[Item coordinate data]
----

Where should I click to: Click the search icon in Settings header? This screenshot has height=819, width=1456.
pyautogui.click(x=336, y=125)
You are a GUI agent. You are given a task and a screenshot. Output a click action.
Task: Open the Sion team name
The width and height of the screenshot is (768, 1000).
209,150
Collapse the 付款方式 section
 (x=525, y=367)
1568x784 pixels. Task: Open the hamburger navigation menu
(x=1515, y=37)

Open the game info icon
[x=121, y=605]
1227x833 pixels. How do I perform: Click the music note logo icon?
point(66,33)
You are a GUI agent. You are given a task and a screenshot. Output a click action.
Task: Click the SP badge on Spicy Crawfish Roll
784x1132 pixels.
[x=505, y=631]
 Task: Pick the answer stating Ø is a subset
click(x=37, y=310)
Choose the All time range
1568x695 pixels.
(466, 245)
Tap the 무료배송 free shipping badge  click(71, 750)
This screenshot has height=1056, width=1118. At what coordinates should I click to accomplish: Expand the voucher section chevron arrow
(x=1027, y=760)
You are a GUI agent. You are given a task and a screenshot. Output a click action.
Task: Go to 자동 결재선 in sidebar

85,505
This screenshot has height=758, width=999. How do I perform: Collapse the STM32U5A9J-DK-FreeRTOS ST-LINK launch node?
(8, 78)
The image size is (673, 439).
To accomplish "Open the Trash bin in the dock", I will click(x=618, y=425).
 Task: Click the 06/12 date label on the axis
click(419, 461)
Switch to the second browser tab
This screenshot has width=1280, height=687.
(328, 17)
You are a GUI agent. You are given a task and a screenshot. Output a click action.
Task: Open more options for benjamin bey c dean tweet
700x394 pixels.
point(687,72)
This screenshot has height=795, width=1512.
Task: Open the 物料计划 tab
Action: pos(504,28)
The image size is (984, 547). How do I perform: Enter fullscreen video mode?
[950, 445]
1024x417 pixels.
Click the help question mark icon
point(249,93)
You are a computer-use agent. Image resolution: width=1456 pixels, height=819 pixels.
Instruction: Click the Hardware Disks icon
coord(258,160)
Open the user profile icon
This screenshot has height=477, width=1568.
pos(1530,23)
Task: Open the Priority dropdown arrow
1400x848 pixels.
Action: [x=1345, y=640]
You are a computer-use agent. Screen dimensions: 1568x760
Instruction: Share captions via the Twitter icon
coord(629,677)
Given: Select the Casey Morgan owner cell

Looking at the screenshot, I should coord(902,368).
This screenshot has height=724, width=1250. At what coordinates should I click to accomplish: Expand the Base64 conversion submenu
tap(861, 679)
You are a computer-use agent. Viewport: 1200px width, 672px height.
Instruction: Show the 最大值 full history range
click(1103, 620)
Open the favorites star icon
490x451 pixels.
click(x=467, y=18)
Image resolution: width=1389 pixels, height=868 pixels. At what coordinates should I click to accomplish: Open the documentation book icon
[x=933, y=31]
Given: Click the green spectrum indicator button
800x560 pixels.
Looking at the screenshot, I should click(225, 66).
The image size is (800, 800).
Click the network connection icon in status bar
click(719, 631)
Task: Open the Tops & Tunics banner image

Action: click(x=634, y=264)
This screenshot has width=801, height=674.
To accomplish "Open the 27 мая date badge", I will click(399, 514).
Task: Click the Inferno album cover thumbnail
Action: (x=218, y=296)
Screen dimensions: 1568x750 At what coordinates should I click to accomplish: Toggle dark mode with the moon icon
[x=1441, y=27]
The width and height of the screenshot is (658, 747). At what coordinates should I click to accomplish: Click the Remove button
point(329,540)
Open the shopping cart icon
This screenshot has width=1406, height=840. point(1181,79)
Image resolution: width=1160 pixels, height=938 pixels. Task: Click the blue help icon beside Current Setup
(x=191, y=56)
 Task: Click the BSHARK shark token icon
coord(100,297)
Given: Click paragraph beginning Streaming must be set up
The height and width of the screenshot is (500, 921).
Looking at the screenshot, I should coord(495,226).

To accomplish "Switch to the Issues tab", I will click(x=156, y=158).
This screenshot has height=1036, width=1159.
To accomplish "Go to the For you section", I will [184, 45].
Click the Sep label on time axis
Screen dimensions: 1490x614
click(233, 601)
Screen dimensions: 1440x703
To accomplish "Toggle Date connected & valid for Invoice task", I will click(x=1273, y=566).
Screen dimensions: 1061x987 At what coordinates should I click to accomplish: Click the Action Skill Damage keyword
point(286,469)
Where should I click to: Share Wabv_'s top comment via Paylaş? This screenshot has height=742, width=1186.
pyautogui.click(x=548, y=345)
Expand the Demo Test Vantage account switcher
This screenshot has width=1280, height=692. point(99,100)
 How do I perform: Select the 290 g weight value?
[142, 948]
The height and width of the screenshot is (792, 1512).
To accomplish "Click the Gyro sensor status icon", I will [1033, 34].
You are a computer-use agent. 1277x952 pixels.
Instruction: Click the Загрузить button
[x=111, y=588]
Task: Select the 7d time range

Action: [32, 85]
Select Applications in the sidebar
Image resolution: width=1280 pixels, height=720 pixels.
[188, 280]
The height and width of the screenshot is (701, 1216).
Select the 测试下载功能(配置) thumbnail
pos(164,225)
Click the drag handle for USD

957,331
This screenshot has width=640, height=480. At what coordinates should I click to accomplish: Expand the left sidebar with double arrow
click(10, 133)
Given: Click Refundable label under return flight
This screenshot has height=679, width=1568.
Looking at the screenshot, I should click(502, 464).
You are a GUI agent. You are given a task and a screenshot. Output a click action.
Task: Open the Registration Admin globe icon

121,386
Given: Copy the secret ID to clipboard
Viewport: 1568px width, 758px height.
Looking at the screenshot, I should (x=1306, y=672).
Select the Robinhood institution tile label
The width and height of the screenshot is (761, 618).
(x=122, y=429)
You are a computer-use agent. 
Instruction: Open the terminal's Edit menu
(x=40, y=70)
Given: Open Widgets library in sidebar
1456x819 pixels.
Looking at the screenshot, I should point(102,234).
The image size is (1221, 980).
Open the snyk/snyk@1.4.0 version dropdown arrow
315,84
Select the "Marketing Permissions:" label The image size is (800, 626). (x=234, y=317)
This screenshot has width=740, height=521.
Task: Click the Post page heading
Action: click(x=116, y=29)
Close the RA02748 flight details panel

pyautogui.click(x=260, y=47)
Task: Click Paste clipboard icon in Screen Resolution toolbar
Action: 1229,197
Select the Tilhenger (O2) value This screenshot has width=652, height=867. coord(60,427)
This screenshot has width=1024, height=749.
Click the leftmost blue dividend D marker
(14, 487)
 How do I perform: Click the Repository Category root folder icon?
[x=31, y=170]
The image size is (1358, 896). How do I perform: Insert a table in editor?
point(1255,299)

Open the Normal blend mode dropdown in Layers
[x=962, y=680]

----

» **WHAT IS REQUIRED**:
Convert every line of the data above into a JSON list of strings, with one string per line and blank lines omitted.

» **FINISHED ANSWER**:
[
  "Where should I click to: Click the search icon in Settings header? This screenshot has height=819, width=1456.",
  "pyautogui.click(x=336, y=125)",
  "You are a GUI agent. You are given a task and a screenshot. Output a click action.",
  "Task: Open the Sion team name",
  "The width and height of the screenshot is (768, 1000).",
  "209,150",
  "Collapse the 付款方式 section",
  " (x=525, y=367)",
  "1568x784 pixels. Task: Open the hamburger navigation menu",
  "(x=1515, y=37)",
  "Open the game info icon",
  "[x=121, y=605]",
  "1227x833 pixels. How do I perform: Click the music note logo icon?",
  "point(66,33)",
  "You are a GUI agent. You are given a task and a screenshot. Output a click action.",
  "Task: Click the SP badge on Spicy Crawfish Roll",
  "784x1132 pixels.",
  "[x=505, y=631]",
  " Task: Pick the answer stating Ø is a subset",
  "click(x=37, y=310)",
  "Choose the All time range",
  "1568x695 pixels.",
  "(466, 245)",
  "Tap the 무료배송 free shipping badge  click(71, 750)",
  "This screenshot has height=1056, width=1118. At what coordinates should I click to accomplish: Expand the voucher section chevron arrow",
  "(x=1027, y=760)",
  "You are a GUI agent. You are given a task and a screenshot. Output a click action.",
  "Task: Go to 자동 결재선 in sidebar",
  "85,505",
  "This screenshot has height=758, width=999. How do I perform: Collapse the STM32U5A9J-DK-FreeRTOS ST-LINK launch node?",
  "(8, 78)",
  "The image size is (673, 439).",
  "To accomplish \"Open the Trash bin in the dock\", I will click(x=618, y=425).",
  " Task: Click the 06/12 date label on the axis",
  "click(419, 461)",
  "Switch to the second browser tab",
  "This screenshot has width=1280, height=687.",
  "(328, 17)",
  "You are a GUI agent. You are given a task and a screenshot. Output a click action.",
  "Task: Open more options for benjamin bey c dean tweet",
  "700x394 pixels.",
  "point(687,72)",
  "This screenshot has height=795, width=1512.",
  "Task: Open the 物料计划 tab",
  "Action: pos(504,28)",
  "The image size is (984, 547). How do I perform: Enter fullscreen video mode?",
  "[950, 445]",
  "1024x417 pixels.",
  "Click the help question mark icon",
  "point(249,93)",
  "You are a computer-use agent. Image resolution: width=1456 pixels, height=819 pixels.",
  "Instruction: Click the Hardware Disks icon",
  "coord(258,160)",
  "Open the user profile icon",
  "This screenshot has height=477, width=1568.",
  "pos(1530,23)",
  "Task: Open the Priority dropdown arrow",
  "1400x848 pixels.",
  "Action: [x=1345, y=640]",
  "You are a computer-use agent. Screen dimensions: 1568x760",
  "Instruction: Share captions via the Twitter icon",
  "coord(629,677)",
  "Given: Select the Casey Morgan owner cell",
  "Looking at the screenshot, I should coord(902,368).",
  "This screenshot has height=724, width=1250. At what coordinates should I click to accomplish: Expand the Base64 conversion submenu",
  "tap(861, 679)",
  "You are a computer-use agent. Viewport: 1200px width, 672px height.",
  "Instruction: Show the 最大值 full history range",
  "click(1103, 620)",
  "Open the favorites star icon",
  "490x451 pixels.",
  "click(x=467, y=18)",
  "Image resolution: width=1389 pixels, height=868 pixels. At what coordinates should I click to accomplish: Open the documentation book icon",
  "[x=933, y=31]",
  "Given: Click the green spectrum indicator button",
  "800x560 pixels.",
  "Looking at the screenshot, I should click(225, 66).",
  "The image size is (800, 800).",
  "Click the network connection icon in status bar",
  "click(719, 631)",
  "Task: Open the Tops & Tunics banner image",
  "Action: click(x=634, y=264)",
  "This screenshot has width=801, height=674.",
  "To accomplish \"Open the 27 мая date badge\", I will click(399, 514).",
  "Task: Click the Inferno album cover thumbnail",
  "Action: (x=218, y=296)",
  "Screen dimensions: 1568x750 At what coordinates should I click to accomplish: Toggle dark mode with the moon icon",
  "[x=1441, y=27]",
  "The width and height of the screenshot is (658, 747). At what coordinates should I click to accomplish: Click the Remove button",
  "point(329,540)",
  "Open the shopping cart icon",
  "This screenshot has width=1406, height=840. point(1181,79)",
  "Image resolution: width=1160 pixels, height=938 pixels. Task: Click the blue help icon beside Current Setup",
  "(x=191, y=56)",
  " Task: Click the BSHARK shark token icon",
  "coord(100,297)",
  "Given: Click paragraph beginning Streaming must be set up",
  "The height and width of the screenshot is (500, 921).",
  "Looking at the screenshot, I should coord(495,226).",
  "To accomplish \"Switch to the Issues tab\", I will click(x=156, y=158).",
  "This screenshot has height=1036, width=1159.",
  "To accomplish \"Go to the For you section\", I will [184, 45].",
  "Click the Sep label on time axis",
  "Screen dimensions: 1490x614",
  "click(233, 601)",
  "Screen dimensions: 1440x703",
  "To accomplish \"Toggle Date connected & valid for Invoice task\", I will click(x=1273, y=566).",
  "Screen dimensions: 1061x987 At what coordinates should I click to accomplish: Click the Action Skill Damage keyword",
  "point(286,469)",
  "Where should I click to: Share Wabv_'s top comment via Paylaş? This screenshot has height=742, width=1186.",
  "pyautogui.click(x=548, y=345)",
  "Expand the Demo Test Vantage account switcher",
  "This screenshot has width=1280, height=692. point(99,100)",
  " How do I perform: Select the 290 g weight value?",
  "[142, 948]",
  "The height and width of the screenshot is (792, 1512).",
  "To accomplish \"Click the Gyro sensor status icon\", I will [1033, 34].",
  "You are a computer-use agent. 1277x952 pixels.",
  "Instruction: Click the Загрузить button",
  "[x=111, y=588]",
  "Task: Select the 7d time range",
  "Action: [32, 85]",
  "Select Applications in the sidebar",
  "Image resolution: width=1280 pixels, height=720 pixels.",
  "[188, 280]",
  "The height and width of the screenshot is (701, 1216).",
  "Select the 测试下载功能(配置) thumbnail",
  "pos(164,225)",
  "Click the drag handle for USD",
  "957,331",
  "This screenshot has width=640, height=480. At what coordinates should I click to accomplish: Expand the left sidebar with double arrow",
  "click(10, 133)",
  "Given: Click Refundable label under return flight",
  "This screenshot has height=679, width=1568.",
  "Looking at the screenshot, I should click(502, 464).",
  "You are a GUI agent. You are given a task and a screenshot. Output a click action.",
  "Task: Open the Registration Admin globe icon",
  "121,386",
  "Given: Copy the secret ID to clipboard",
  "Viewport: 1568px width, 758px height.",
  "Looking at the screenshot, I should (x=1306, y=672).",
  "Select the Robinhood institution tile label",
  "The width and height of the screenshot is (761, 618).",
  "(x=122, y=429)",
  "You are a computer-use agent. ",
  "Instruction: Open the terminal's Edit menu",
  "(x=40, y=70)",
  "Given: Open Widgets library in sidebar",
  "1456x819 pixels.",
  "Looking at the screenshot, I should point(102,234).",
  "The image size is (1221, 980).",
  "Open the snyk/snyk@1.4.0 version dropdown arrow",
  "315,84",
  "Select the \"Marketing Permissions:\" label The image size is (800, 626). (x=234, y=317)",
  "This screenshot has width=740, height=521.",
  "Task: Click the Post page heading",
  "Action: click(x=116, y=29)",
  "Close the RA02748 flight details panel",
  "pyautogui.click(x=260, y=47)",
  "Task: Click Paste clipboard icon in Screen Resolution toolbar",
  "Action: 1229,197",
  "Select the Tilhenger (O2) value This screenshot has width=652, height=867. coord(60,427)",
  "This screenshot has width=1024, height=749.",
  "Click the leftmost blue dividend D marker",
  "(14, 487)",
  " How do I perform: Click the Repository Category root folder icon?",
  "[x=31, y=170]",
  "The image size is (1358, 896). How do I perform: Insert a table in editor?",
  "point(1255,299)",
  "Open the Normal blend mode dropdown in Layers",
  "[x=962, y=680]"
]